Expectativa de resposta iraniana
Autoridades americanas demonstraram expectativa de que o Irã responda nesta quinta-feira à última proposta de acordo para um cessar-fogo definitivo no Oriente Médio. O presidente dos Estados Unidos, Donald Trump, classificou as negociações recentes, mediadas pelo Paquistão, como “muito boas”. O governo de Teerã anunciou que está analisando a proposta, descrita pela mídia dos EUA como um memorando com 14 pontos, que incluiria a abertura para discussões mais aprofundadas sobre o programa nuclear iraniano.
Divergências nas leituras das negociações
Em meio a uma pausa nos conflitos e a uma relativa calmaria nas operações ostensivas no Estreito de Ormuz, autoridades de ambos os países apresentaram interpretações distintas sobre o estágio atual das negociações.

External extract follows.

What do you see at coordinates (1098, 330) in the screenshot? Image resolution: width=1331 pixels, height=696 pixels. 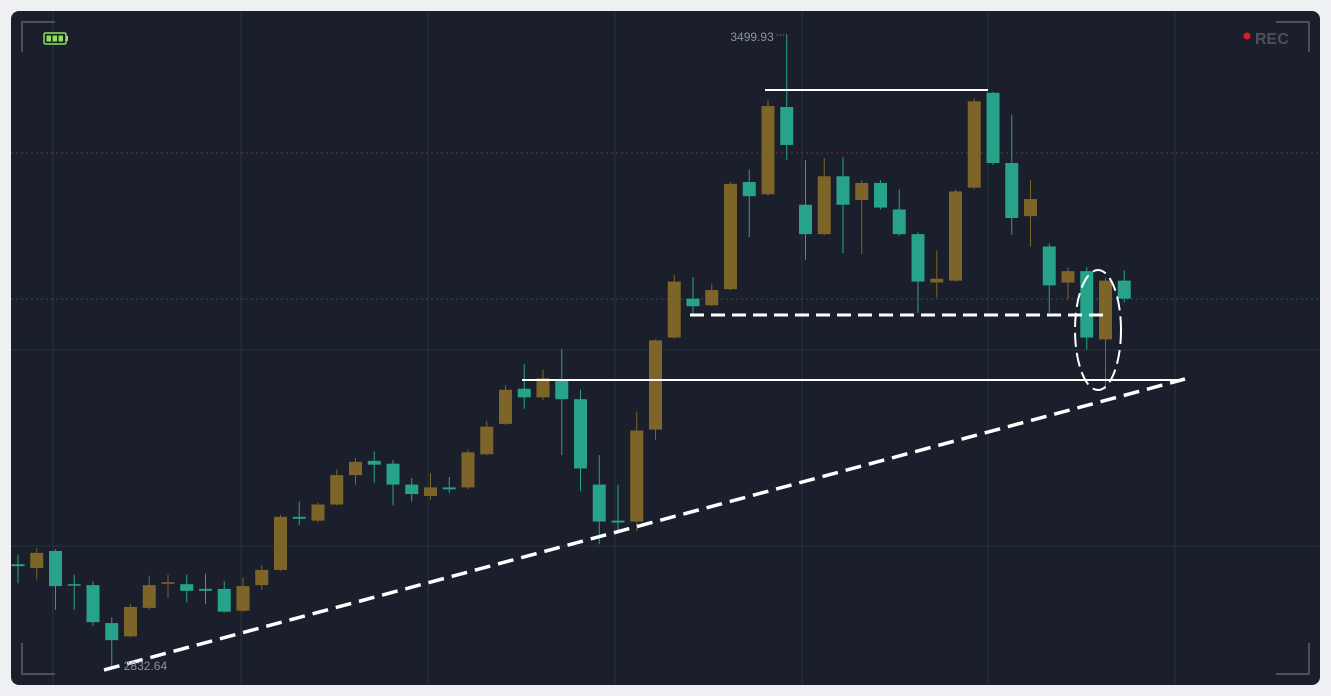 I see `highlight-ellipse` at bounding box center [1098, 330].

Trump declarou na quarta-feira que ocorreram conversas “muito boas nas últimas 24 horas” e que um acordo era “muito possível”. Por outro lado, a mídia estatal iraniana informou que a proposta estava sob análise, enquanto Ebrahim Rezaei, porta-voz da Comissão de Segurança Nacional e Política Externa do Parlamento iraniano, criticou o documento, chamando-o de “lista de desejos americana”.
Detalhes da proposta e possíveis desdobramentos
Embora os termos não tenham sido divulgados oficialmente, o portal de notícias americano Axios detalhou que um documento de uma página, com 14 pontos, foi enviado aos iranianos. Segundo fontes americanas anônimas ouvidas pelo Wall Street Journal, caso Teerã aceite a proposta, as negociações poderiam ser retomadas já na próxima semana em Islamabad, capital do Paquistão, que atua como principal mediador. A República Islâmica teria demonstrado abertura para discutir seu programa nuclear, um dos focos de Trump, enquanto os EUA teriam exigido que Teerã aliviasse o controle sobre o Estreito de Ormuz.
Pontos de discórdia e próximos passos
Fontes americanas indicam que os EUA estariam dispostos a afrouxar o bloqueio a portos iranianos por 30 dias, em troca de novas conversas. No entanto, o futuro do urânio enriquecido pelo Irã acima do uso civil permanece um ponto de tensão. Discute-se a possível remoção da carga radioativa, mas Teerã ainda se opõe à transferência do material para os Estados Unidos. Outro ponto não solucionado é o papel do Irã na futura supervisão do tráfego no Estreito de Ormuz.